0

I'm creating geom_col() charts in ggplot faceted across grouping variables. When the groups are charted individually, the charts look like what I expect. But when shown at the same time, a lot of bars (columns) disappear and the rest are shown narrower than before.

By the way, the numbers I'm trying to plot are the outputs from dbplot::db_compute_bins.So I'm trying to put these columns together to look like a histogram.

Is this behavior by design?

My expected chart is the same chart shown side-by-side, scaled down to fit.

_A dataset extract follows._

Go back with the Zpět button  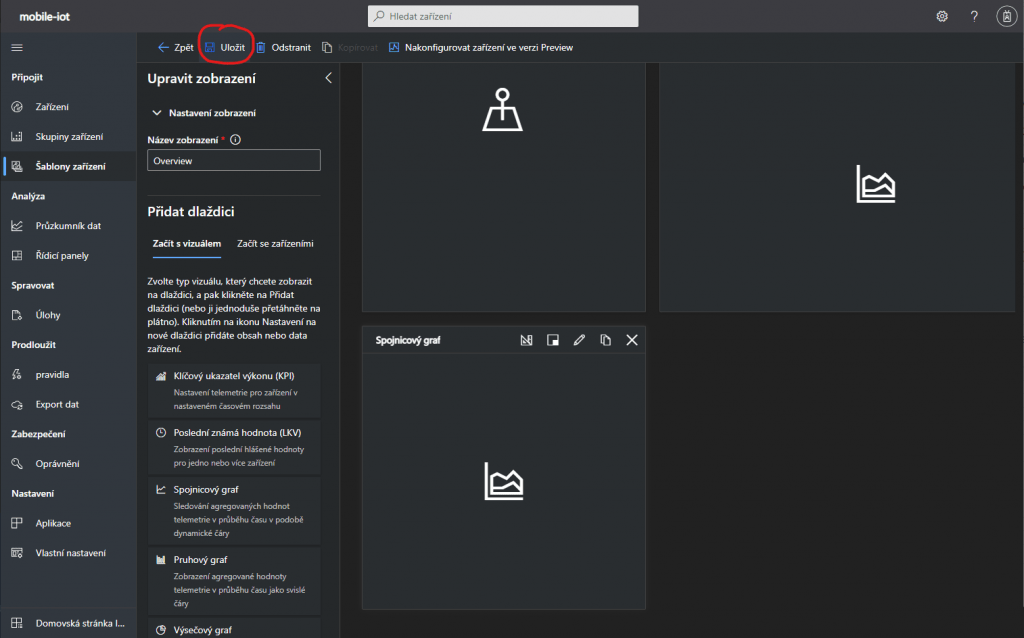[175, 47]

How can I get my expected chart?

The data:

test.dataframe = data.frame(
  group = rep(c('A', 'B'), each= 5),
  bins = c(-9000, -4400, 200, 4800, 9400,
             -2360, -1084.8, 190.4, 1465.6, 2740.8),
  counts = c(2, 6259, 2950, 8, 6, 
             22, 609, 543, 62, 5
             )
)

First group:

ggplot(test.dataframe %>%
         filter(group == 'A')) +
  geom_col(aes(x= bins, y= counts)) +
  scale_y_log10()

Chart:

Group A's Column Chart

Second Group:

ggplot(test.dataframe %>%
         filter(group == 'B')) +
  geom_col(aes(x= bins, y= counts)) +
  scale_y_log10()

Chart:

Group B's Column Chart

Now putting them together:

ggplot(test.dataframe) +
  geom_col(aes(x= bins, y= counts)) +
  scale_y_log10()+
  facet_wrap(vars(group),
             ncol = 2,
             scales = "free")

Chart:

Chart with both groups faceted by group, column-wise

Doing it row-wise results in a different chart, but still not what I expected:

ggplot(test.dataframe) +
  geom_col(aes(x= bins, y= counts)) +
  scale_y_log10()+
  facet_wrap(vars(group),
             nrow = 2,
             scales = "free")

Result:

Chart with both groups faceted by group, row-wise

pbahr
  • 1,300
  • 12
  • 14
  • Possible duplicate of [Bars in geom\_bar have unwanted different widths when using facet\_wrap](https://stackoverflow.com/questions/30196143/bars-in-geom-bar-have-unwanted-different-widths-when-using-facet-wrap) – heds1 Oct 08 '19 at 19:31
  • That question was similar in a way. Thanks for pointing to it. But my main concern was the bars disappearing, which didn't happen over there. – pbahr Oct 08 '19 at 20:19

1 Answers1

2

Edit: reasoning added below.

Here's one approach, where we manually figure out the bar widths and feed that to ggplot:

library(dplyr)
test.dataframe %>%
  group_by(group) %>%
  mutate(bin_count = n(), range = max(bins) - min(bins)) %>%
  mutate(bin_width = 0.9 * range / (bin_count - 1)) %>%
  # not sure what to assume when there's only one bin...
  ungroup() %>%

ggplot() +
  geom_col(aes(x= bins, y= counts, width = bin_width)) +
  scale_y_log10()+
  facet_wrap(vars(group),
             ncol = 2,
             scales = "free")

enter image description here

The reason this happens is that ggplot does some data preparation under the hood to show you the data with reasonable (or intended to be so) defaults. In this case, it calculates the implied resolution of your x-axis and uses that to determine bar width.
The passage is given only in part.